§ **Your assignment**: Repeat, word for word and with nothing added, each line from the one containing "Viewport: 481px width, 308px height." to the final line of the data, keeping both ends. Pictures are not part of the copy.

§ **Stored data**:
= = = =
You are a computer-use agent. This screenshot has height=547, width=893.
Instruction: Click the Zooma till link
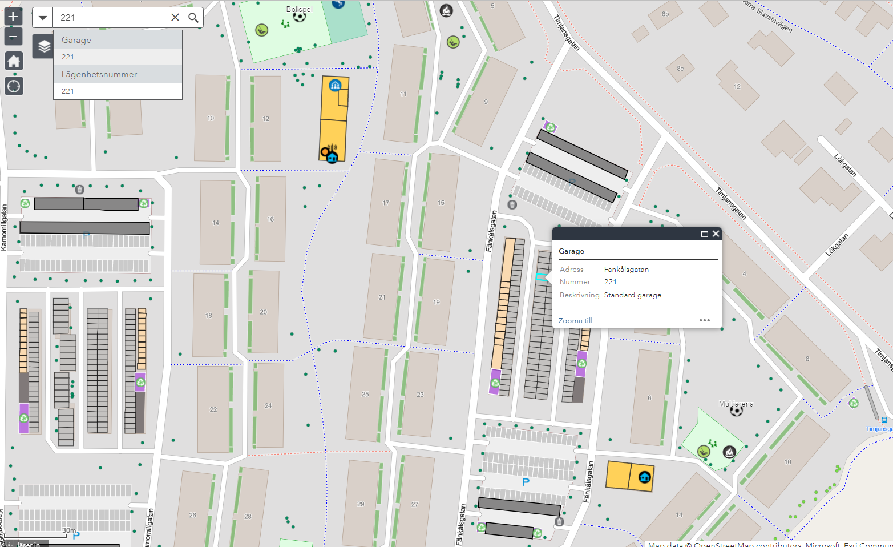[575, 321]
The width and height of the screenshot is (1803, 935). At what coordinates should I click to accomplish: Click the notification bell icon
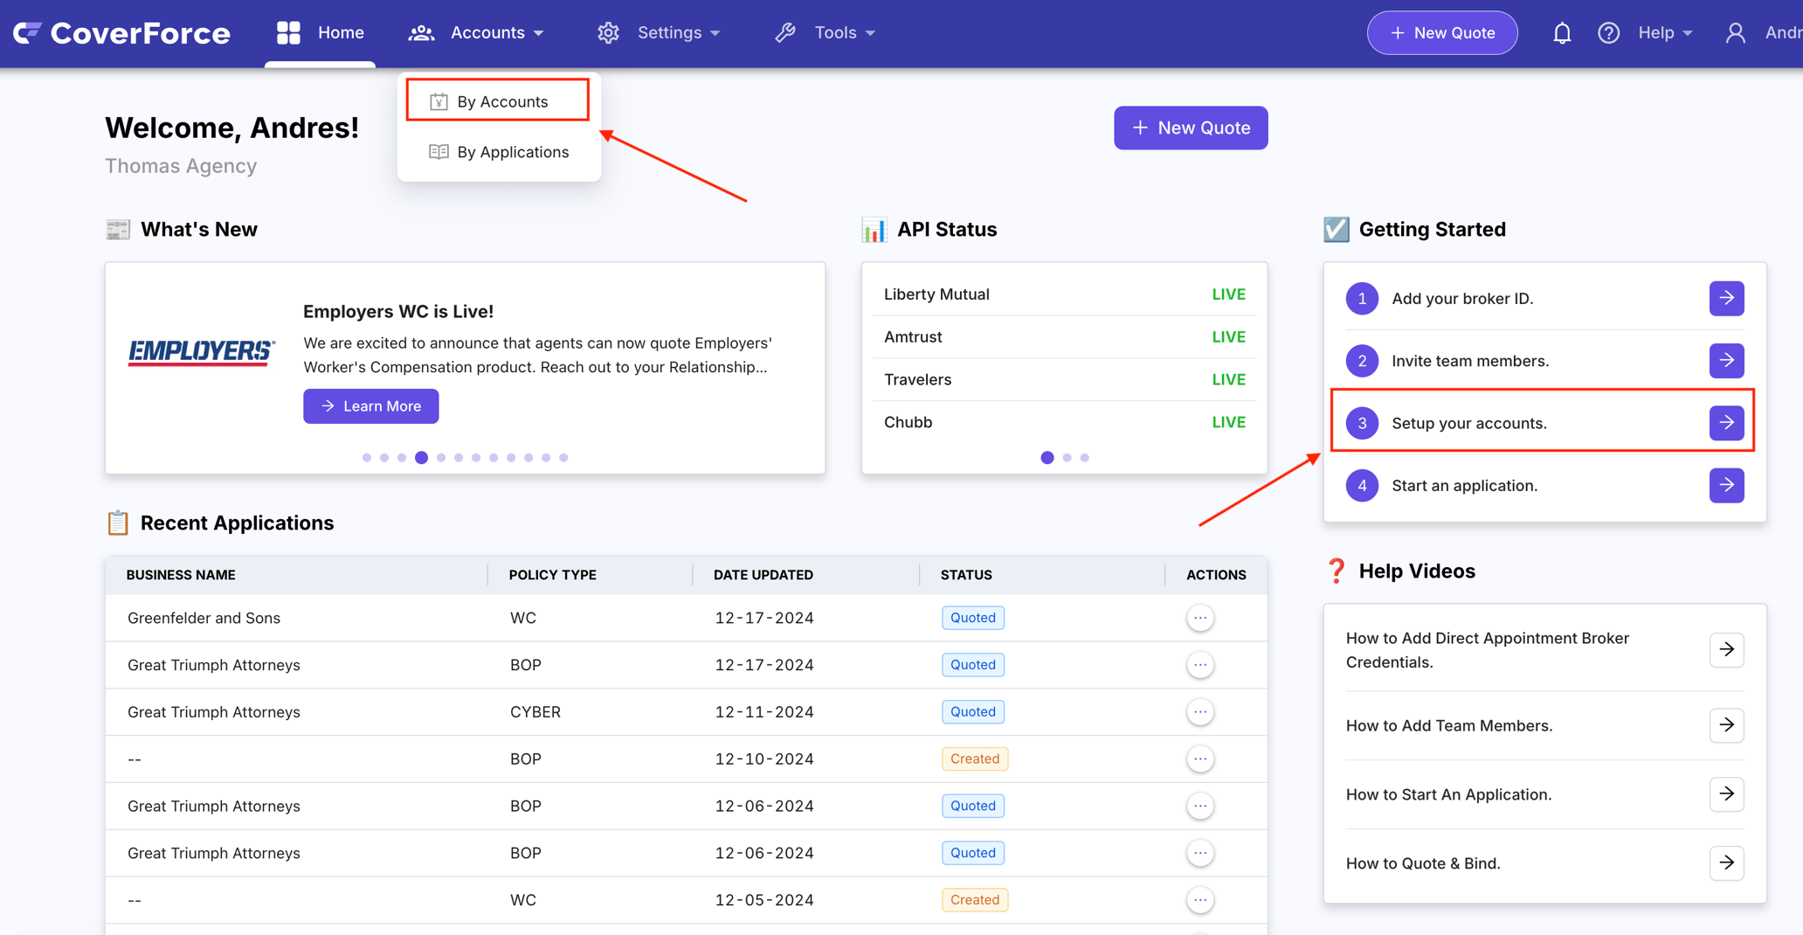click(1562, 33)
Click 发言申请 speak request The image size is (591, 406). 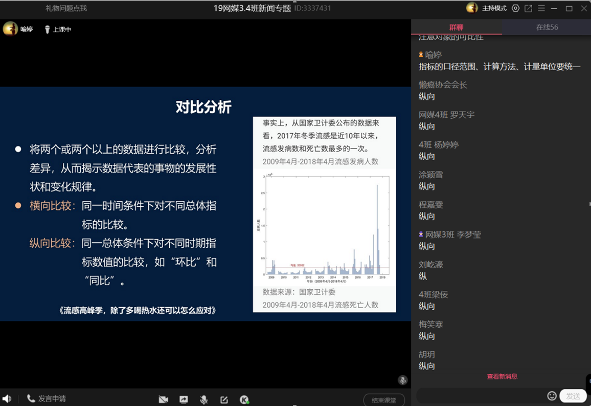click(47, 398)
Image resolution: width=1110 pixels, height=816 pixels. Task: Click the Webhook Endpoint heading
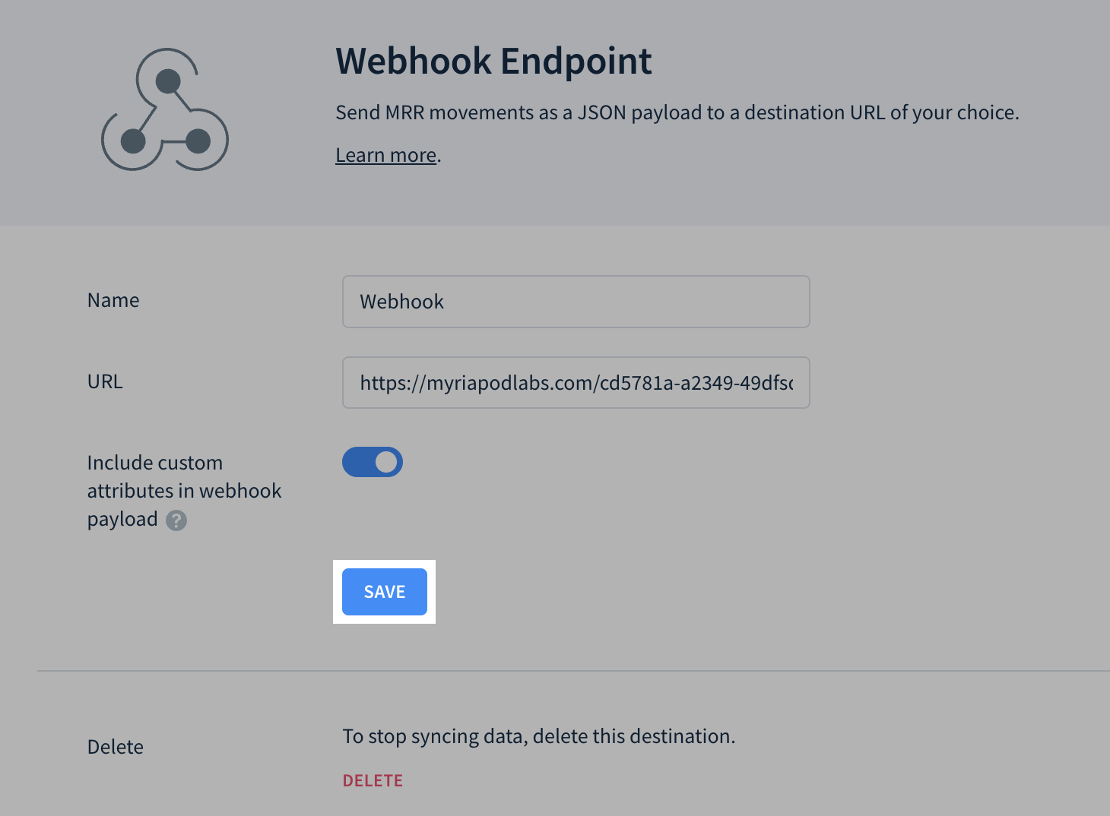(x=493, y=61)
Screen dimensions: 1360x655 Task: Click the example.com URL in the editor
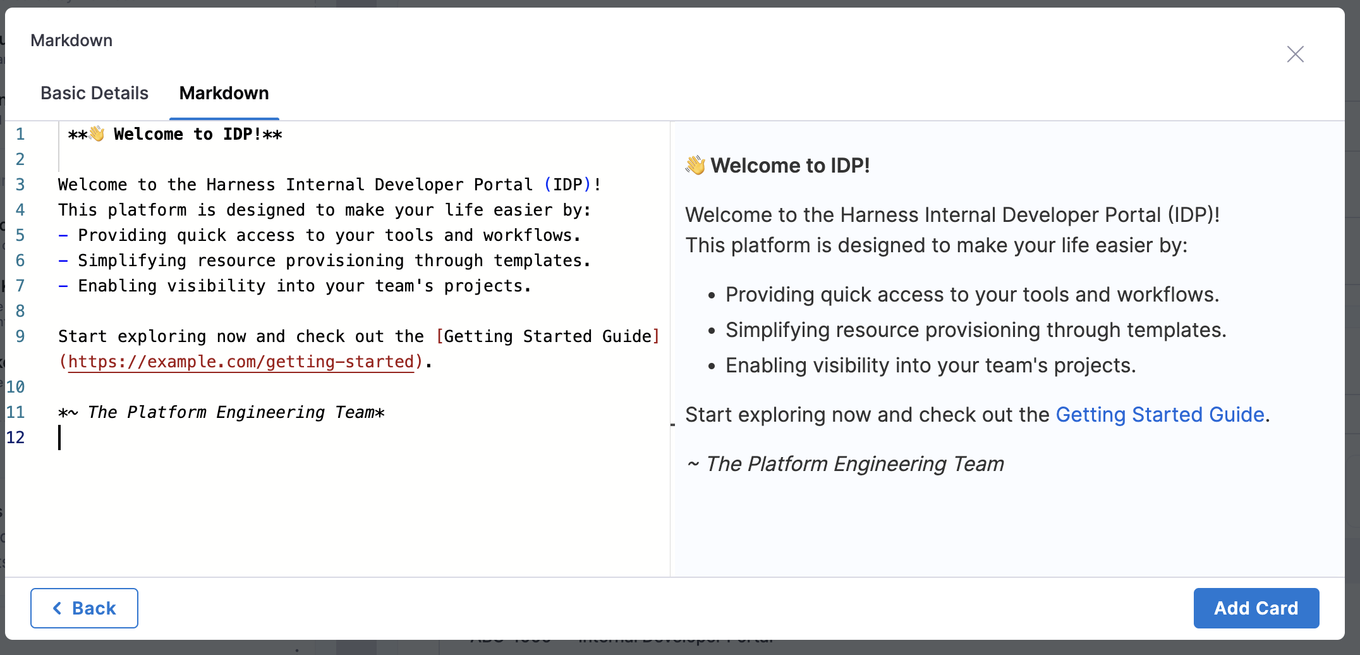pos(240,362)
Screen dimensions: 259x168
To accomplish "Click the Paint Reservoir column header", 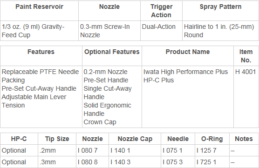I will [x=39, y=7].
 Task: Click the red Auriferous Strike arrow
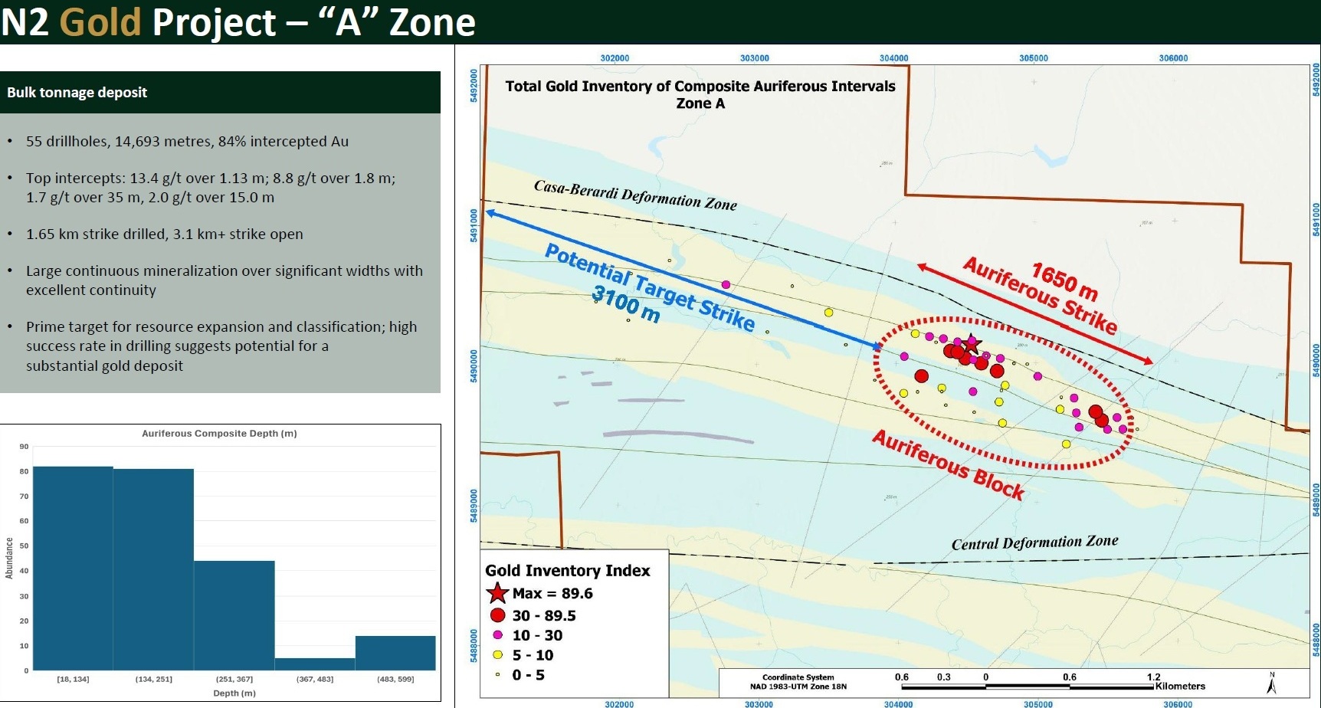click(1034, 314)
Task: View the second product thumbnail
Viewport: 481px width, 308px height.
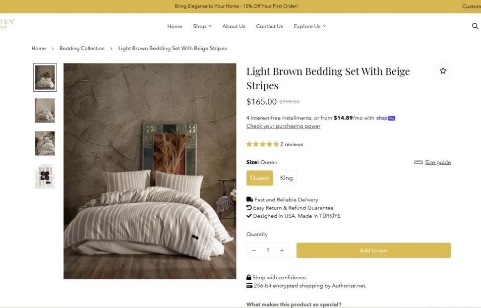Action: click(45, 110)
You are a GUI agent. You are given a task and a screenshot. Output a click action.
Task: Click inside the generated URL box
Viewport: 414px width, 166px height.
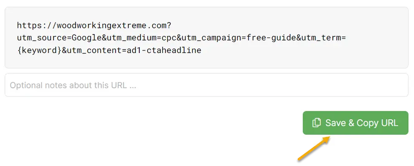(207, 38)
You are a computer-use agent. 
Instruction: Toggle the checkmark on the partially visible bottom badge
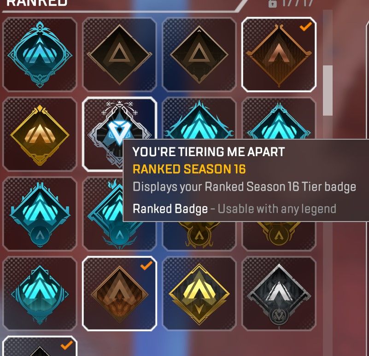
= = = =
§ **Response area**:
Viewport: 481px width, 308px height.
Action: click(45, 110)
You are a GUI agent. You are given a task and a screenshot. Output a click action.
Task: Click inside the generated URL box
Viewport: 414px width, 166px height.
(207, 38)
You are a computer-use agent. 
Instruction: Toggle the checkmark on the partially visible bottom badge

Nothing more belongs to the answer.